WHAT THIS TASK INVOLVES: Once the line containing "Task: Open the SBOPRETTY ad banner" is located in the records below, repeat it and all lines that follow it exactly, leaving out any picture.

SOURCE MATERIAL:
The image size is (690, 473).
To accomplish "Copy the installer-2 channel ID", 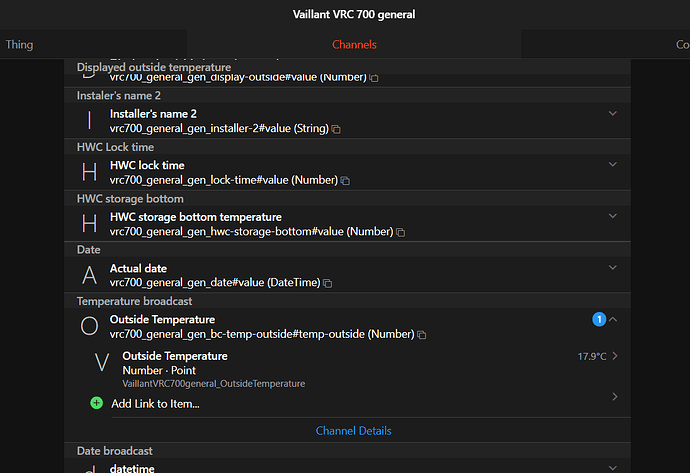I will (336, 130).
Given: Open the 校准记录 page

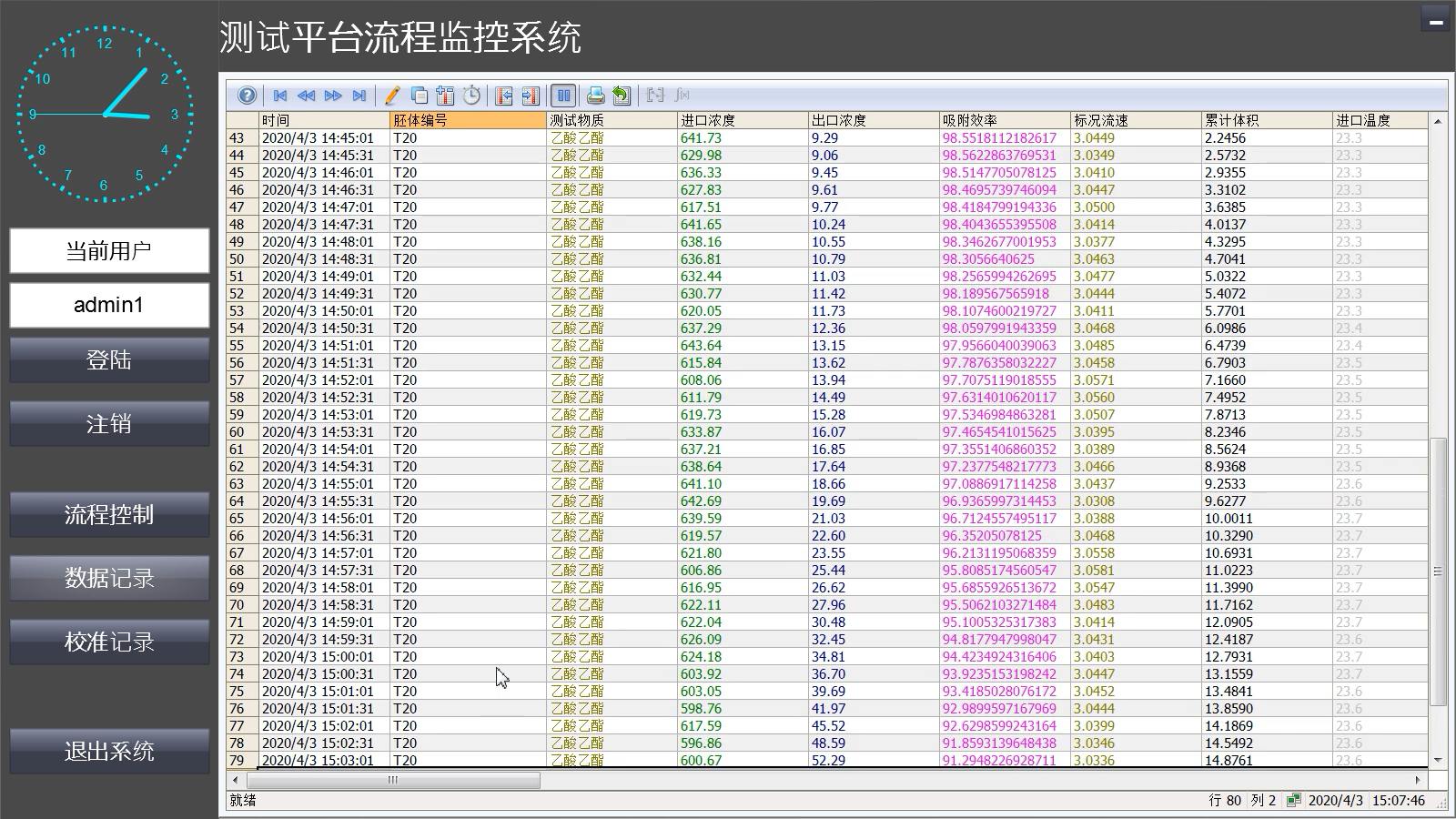Looking at the screenshot, I should (109, 642).
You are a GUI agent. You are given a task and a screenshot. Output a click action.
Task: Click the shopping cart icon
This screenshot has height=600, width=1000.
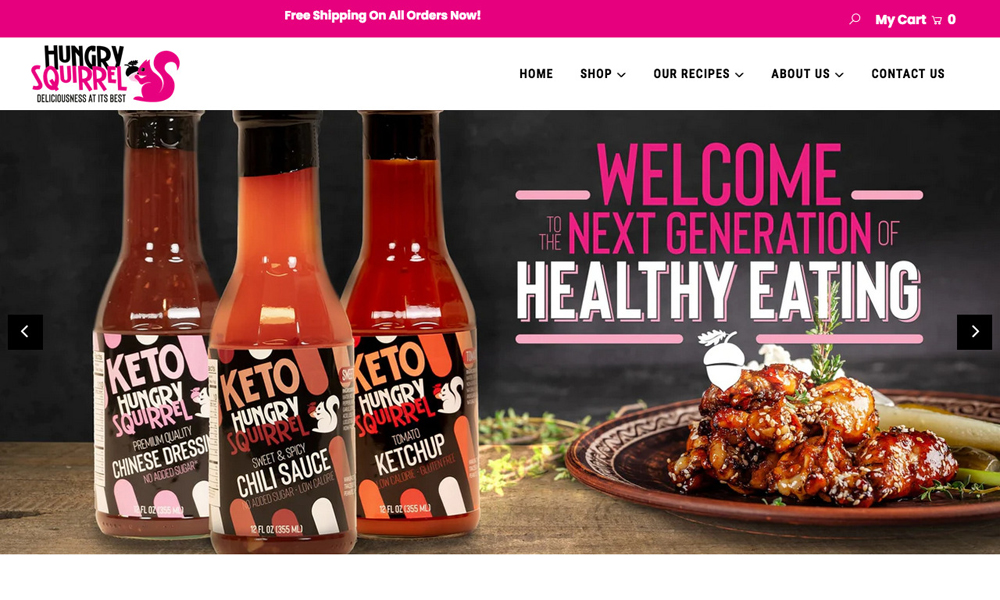[936, 20]
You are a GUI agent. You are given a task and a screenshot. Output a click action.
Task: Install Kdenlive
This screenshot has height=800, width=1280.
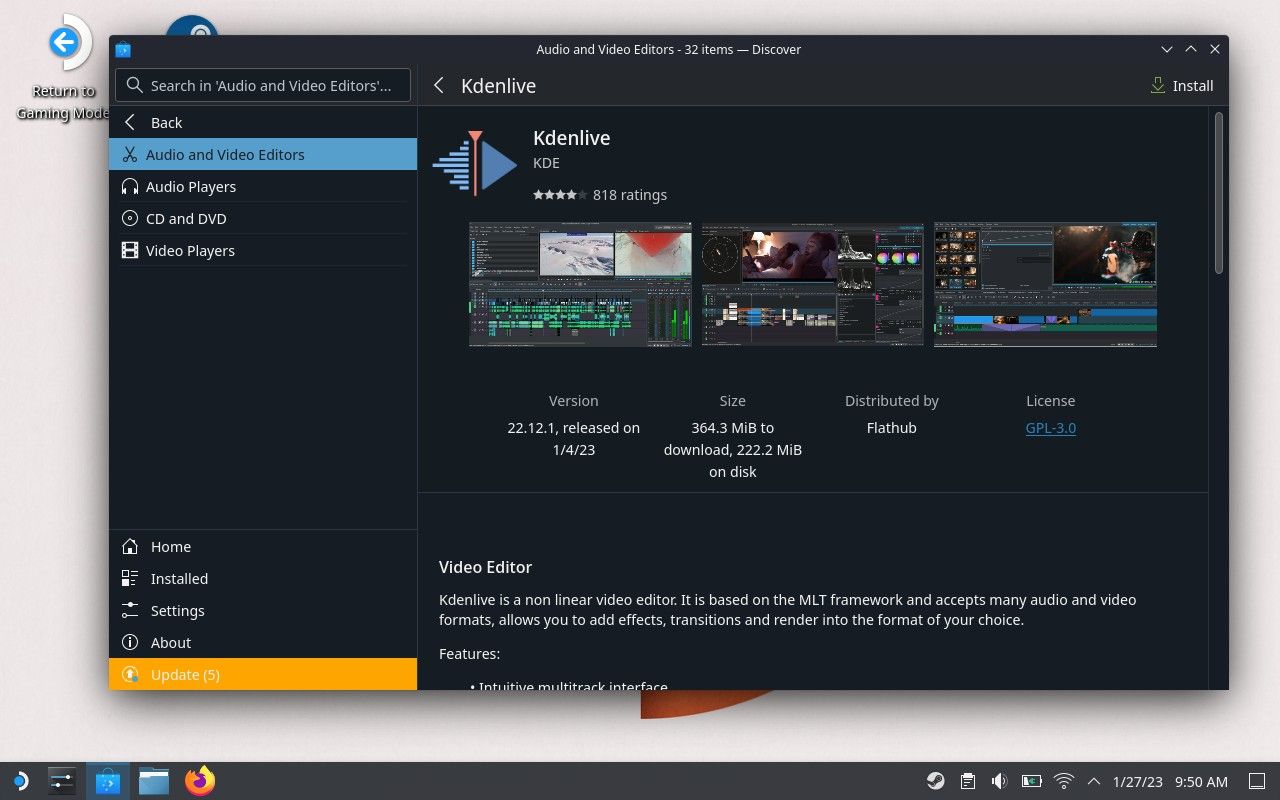click(x=1182, y=85)
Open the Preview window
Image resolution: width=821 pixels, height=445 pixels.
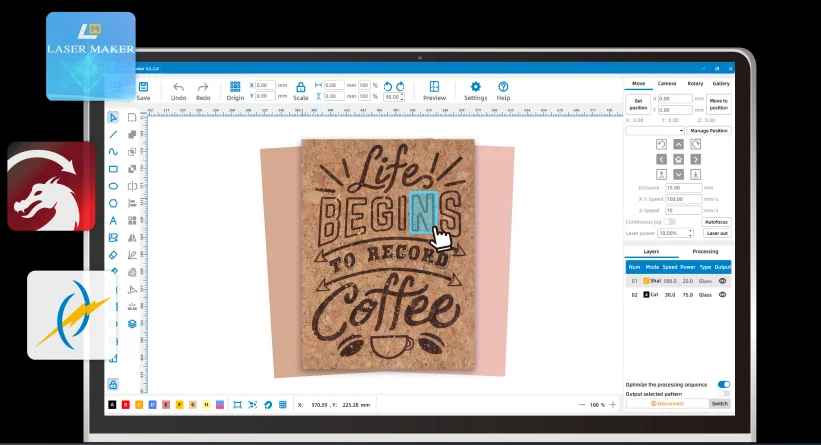click(434, 89)
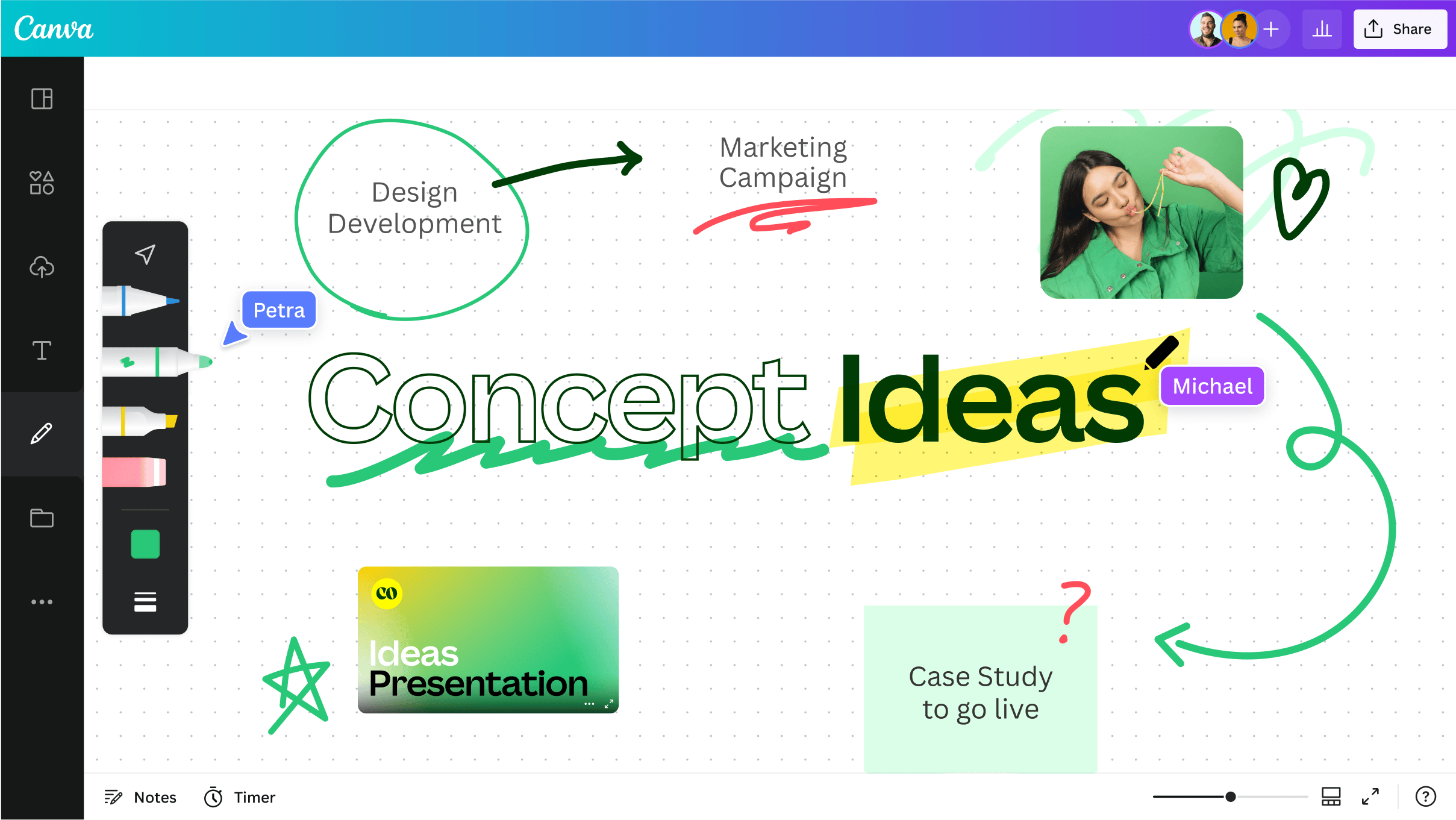The height and width of the screenshot is (820, 1456).
Task: Select the Text tool in sidebar
Action: (42, 351)
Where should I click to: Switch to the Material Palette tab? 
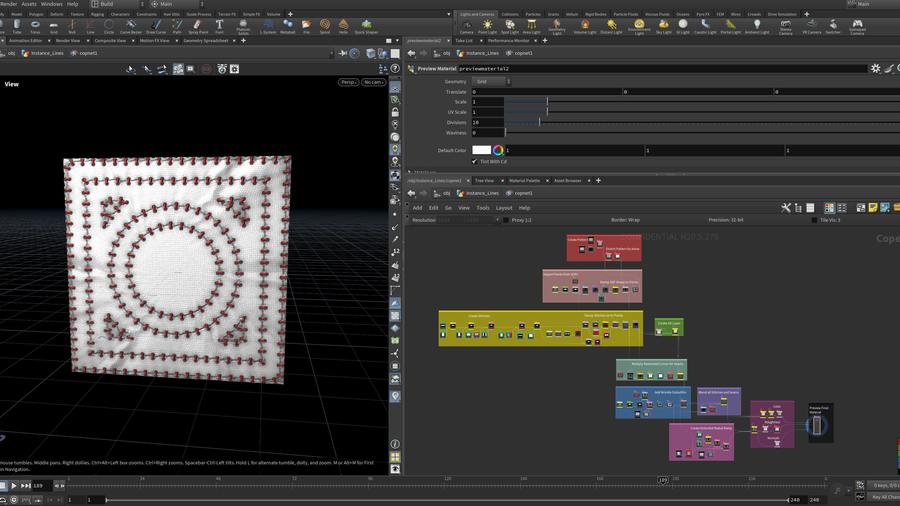(x=524, y=181)

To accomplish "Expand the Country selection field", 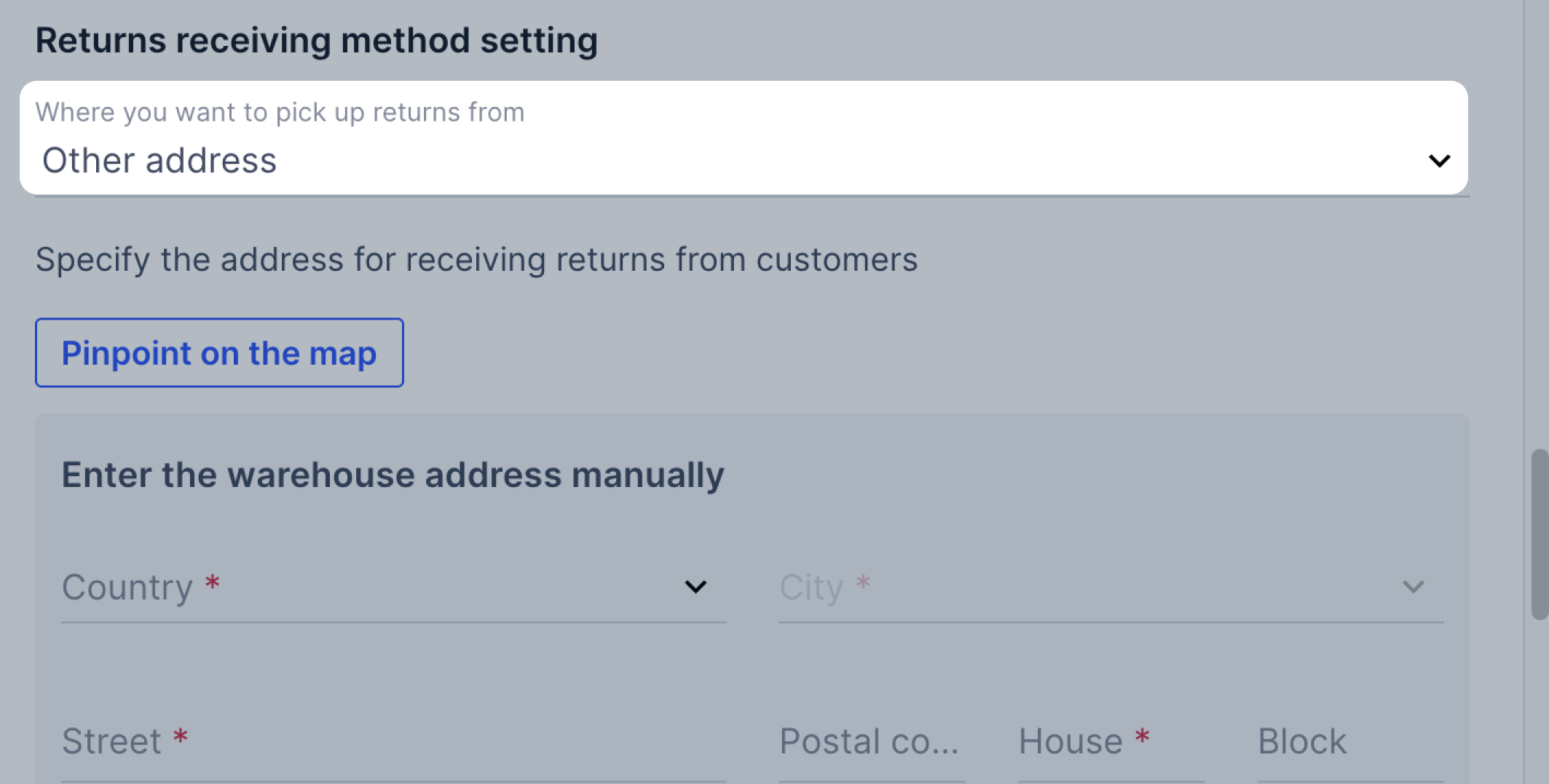I will point(393,587).
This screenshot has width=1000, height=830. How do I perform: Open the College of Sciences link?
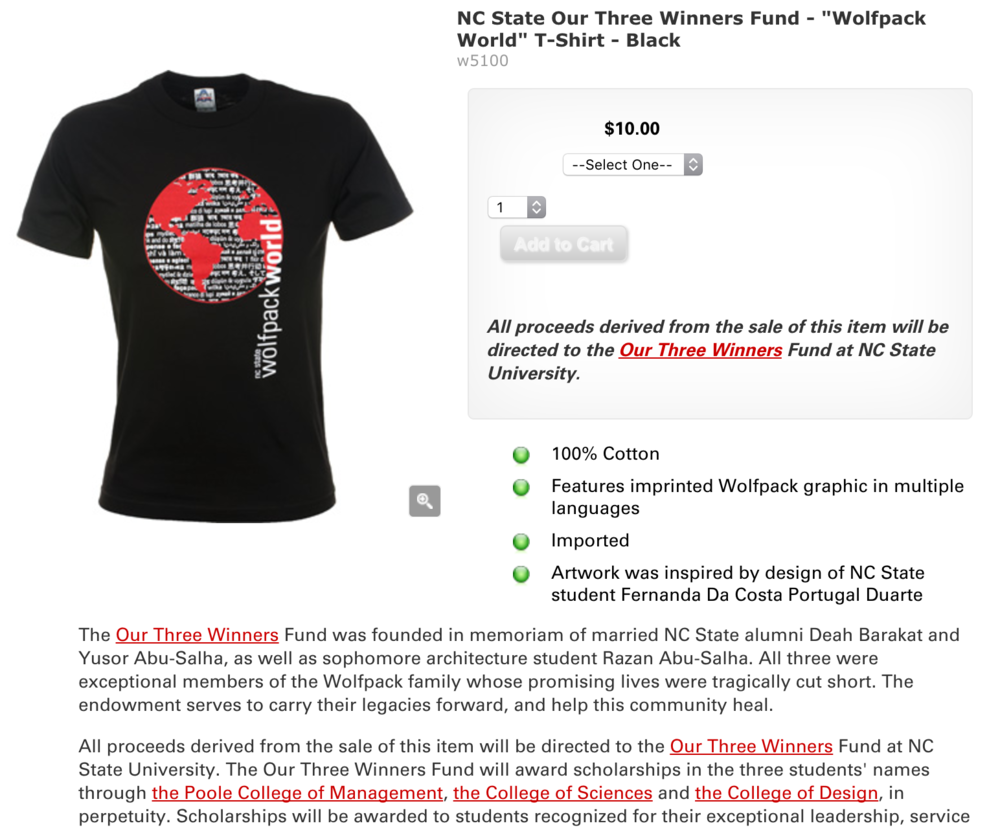point(553,792)
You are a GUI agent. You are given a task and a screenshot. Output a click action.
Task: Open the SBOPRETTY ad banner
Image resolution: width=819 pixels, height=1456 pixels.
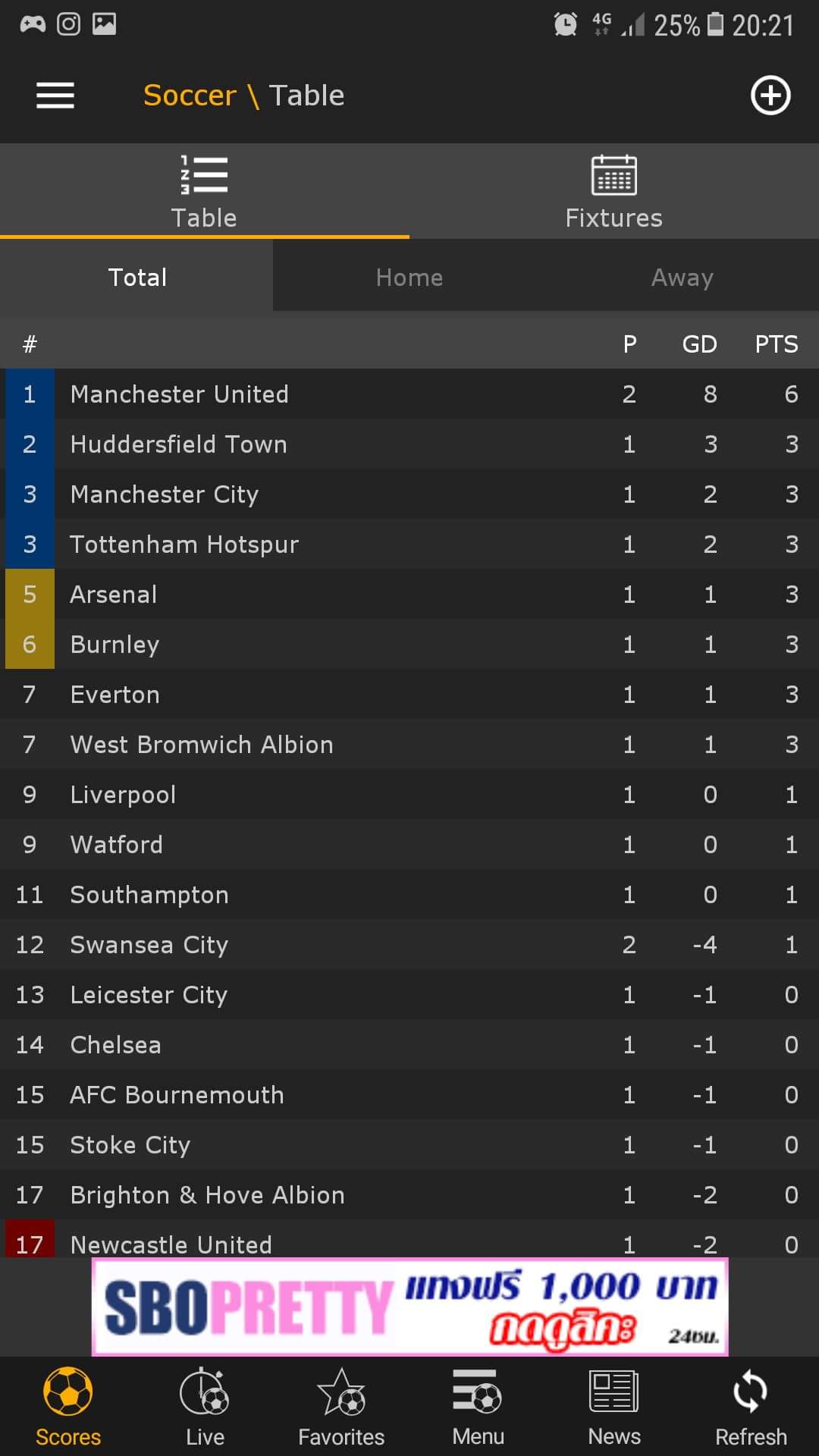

YOUR RESPONSE:
Task: Open the SBOPRETTY ad banner
Image resolution: width=819 pixels, height=1456 pixels.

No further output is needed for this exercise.